Pelo contrário, e em 1937/1938 a região de Dersim ensaiou uma rebelião, ao qual Atatürk enviou 50 mil soldados para lidar com 6000 rebeldes. A operação se tornou um verdadeiro massacre, com as tropas do Governo atacando de forma indiscriminada alvos civis e militares.

Parte dos terríveis rebeldes curdos devidamente bombardeados.

Os tais “50 bandidos” que Sabiha teria matado com uma bomba de 50Kg? Eram só pessoas. A Força Aérea Turca bombardeou impiedosamente cidades e vilas, usando não só bombas convencionais como armas químicas.

Ao final, 13160 civis estavam mortos, 11818 foram forçados a emigrar, para que populações turcas étnicas ocupassem as terras.

O Massacre de Dersim foi tão feio que em 2011 o Primeiro-Ministro da Turquia se desculpou oficialmente, chamando de “um dos eventos mais trágicos de nossa história”.

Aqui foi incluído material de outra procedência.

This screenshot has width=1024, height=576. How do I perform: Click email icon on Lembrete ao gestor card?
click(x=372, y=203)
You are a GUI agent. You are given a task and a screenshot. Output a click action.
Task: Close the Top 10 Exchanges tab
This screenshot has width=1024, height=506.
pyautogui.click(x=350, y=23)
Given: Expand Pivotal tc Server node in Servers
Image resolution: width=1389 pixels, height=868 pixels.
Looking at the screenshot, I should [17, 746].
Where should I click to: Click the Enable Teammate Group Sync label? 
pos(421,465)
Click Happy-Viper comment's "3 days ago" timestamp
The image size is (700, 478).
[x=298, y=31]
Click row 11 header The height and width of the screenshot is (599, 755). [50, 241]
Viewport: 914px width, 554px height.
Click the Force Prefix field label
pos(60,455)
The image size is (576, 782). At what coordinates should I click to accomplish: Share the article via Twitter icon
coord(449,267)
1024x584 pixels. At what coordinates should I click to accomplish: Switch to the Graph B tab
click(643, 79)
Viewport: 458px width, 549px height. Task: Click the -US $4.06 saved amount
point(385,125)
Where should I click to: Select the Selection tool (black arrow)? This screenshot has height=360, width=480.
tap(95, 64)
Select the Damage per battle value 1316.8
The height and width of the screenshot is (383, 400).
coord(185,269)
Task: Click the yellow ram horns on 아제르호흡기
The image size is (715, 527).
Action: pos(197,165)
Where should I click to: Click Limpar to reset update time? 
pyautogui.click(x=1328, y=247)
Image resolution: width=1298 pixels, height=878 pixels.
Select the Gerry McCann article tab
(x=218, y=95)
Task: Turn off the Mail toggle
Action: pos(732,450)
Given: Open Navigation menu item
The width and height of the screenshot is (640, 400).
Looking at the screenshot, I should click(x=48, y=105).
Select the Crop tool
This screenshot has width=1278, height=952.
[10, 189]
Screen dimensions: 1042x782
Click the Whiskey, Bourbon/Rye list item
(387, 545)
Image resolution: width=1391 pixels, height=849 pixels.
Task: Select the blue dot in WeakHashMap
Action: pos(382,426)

É justo tirar de Sabiha seus méritos aeronáuticos? Há quem queira mudar até o nome do aeroporto. Outros dizem que ela não conta pois era “filha do Rei” e tudo que conseguiu foi por causa disso, mas ela foi corajosa o bastante pra aos 12 anos impressionar um Presidente, e ela efetivamente aprendeu a voar e combater muito bem.

Em um mundo aonde a moda é o cancelamento, fica o dilema. Alguns, como o Google e a Wikipedia, preferem varrer o lado polêmico para debaixo do tapete. Outros querem sumir com Sabiha do mapa.

Sabiha e seu avião

EU acho que a resposta está no meio do caminho. É possível entender que sim, ela teve privilégios, sim ela teve uma infância horrível, e ela foi a única que correu atrás do sonho de voar, nenhuma outra “princesa” em condição semelhante, na Turquia ou em outro lugar seguiu o caminho.

O mais justo é reconhecer que Sabiha Gökçen merece seus méritos por ter aprendido a voar, mesmo sem não ser nenhum anjo. Apagar as pessoas da história nunca dá certo. Se elas foram ruins demais, vamos esquecer de seus erros e achar alguém para repeti-los.

Se elas foram apenas ruins, ou cometeram atos moralmente questionáveis, apagá-las dos livros deixa lacunas incômodas.